Table 4 Performance comparison

The reliability and the effectiveness of the developed system will be proved throughout its evaluation for different real-time driving conditions. Depending on the application, real time may be defined very differently. Real-time system refers to a system that is able to process the input data sufficiently rapid to be able to make the required actions in the right time [22]. To define the real-time conditions related to our system, let us suppose a vehicle moving on a city with different speeds (from 50 to 120 km/h). A distance of about 50 m from a traffic sign is estimated sufficient to get a clear panel image in a traffic scene. Two principle kinds of distances should be considered to evaluate the efficiency of our method. The first is the reaction distance (distance measured from the time the driver realizes the need to stop until he makes a reaction: braking) and the second is the braking distance (distance measured from the braking time until the time of stopping), as presented in Fig. 20.

Fig. 20
figure 20

A traffic sign system scenario

In Fig. 21, we present some distance measurements in different real-time driving conditions. The distance needed to accomplish the processing step is measured with respect to the vehicle speed, as well as the reaction and braking distances.

Fig. 21
figure 21

Real-time driving distances measurement

For a vehicle moving at 110 km/h, which is the maximum speed permitted for many countries, the stopping distance (reaction and braking) is equal to 37.53 m. In the remaining distance (12.47 m), the system should process the input data and make decision. This distance is equivalent to approximately 408 ms. As the detection speed of the proposed system is 68 ms, for each acquired image, we can reach up to 6 acquisitions before the panel identification. By referring to experimental tests, this number of acquisitions can be sufficient to adequately take the final decision.

Other different real-time driving conditions are also described in Fig. 21 (50, 60, 70, 80, 100, and 110 km/h). For these conditions, the driver has a remaining distance to safely take the necessary decision (stop, speed increase, etc.). In the case of higher speeds, the same algorithm can be applied with a lower image acquisition rate (5, 4 or 3 images).

6 Conclusions

A system of traffic road sign detection and identification and its hardware implementation was presented in this work.
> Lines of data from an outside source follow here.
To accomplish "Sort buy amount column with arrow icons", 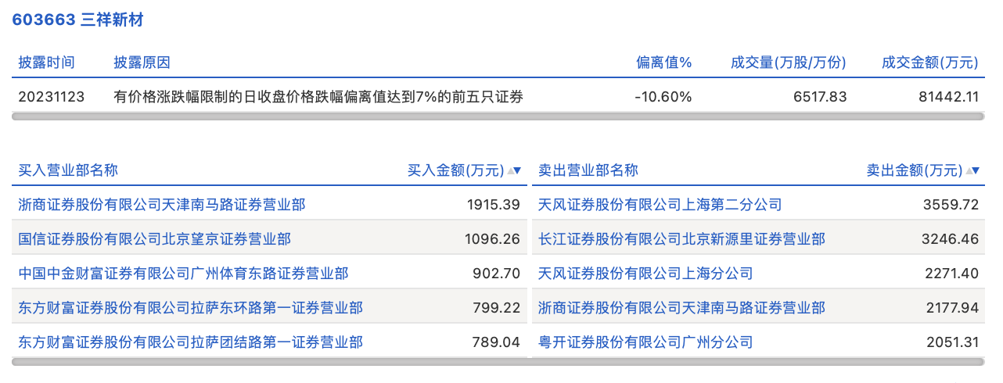I will pos(514,170).
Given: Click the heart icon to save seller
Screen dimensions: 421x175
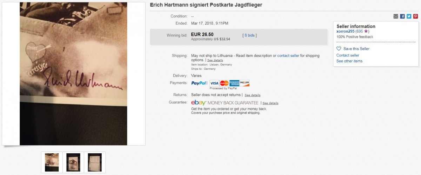Looking at the screenshot, I should (x=339, y=49).
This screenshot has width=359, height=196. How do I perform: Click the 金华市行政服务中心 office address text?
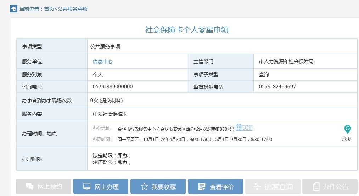pyautogui.click(x=175, y=129)
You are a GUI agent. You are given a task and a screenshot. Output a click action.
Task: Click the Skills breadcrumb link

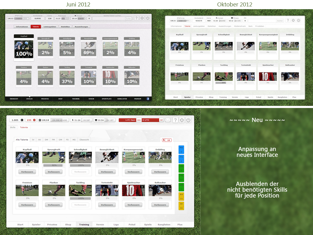(13, 127)
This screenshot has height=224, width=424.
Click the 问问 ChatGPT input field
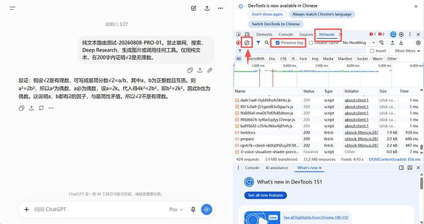click(97, 209)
For the adopted system, we tried to integrate the key approaches used in literature while ensuring a compromise between accuracy and processing time. The main advantages of the proposed processing method are; lighting conditions consideration, use of a region of search and use of a shape identification step before the classification. Also an algorithm based on linear operations was proposed for shape identification. It offers a good level of accuracy.

The performance of the proposed hardware implementation in terms of processing latency was evaluated relatively to the reaction distance, the braking distance and the vehicle speed. The evaluation results show that our system can support real-time driving conditions until the speed of 110 km/h. The XSG tool was used for the system development. The use of this tool has a big benefit in terms of conception time, since the same design was used firstly for the software validation and then for the hardware system generation.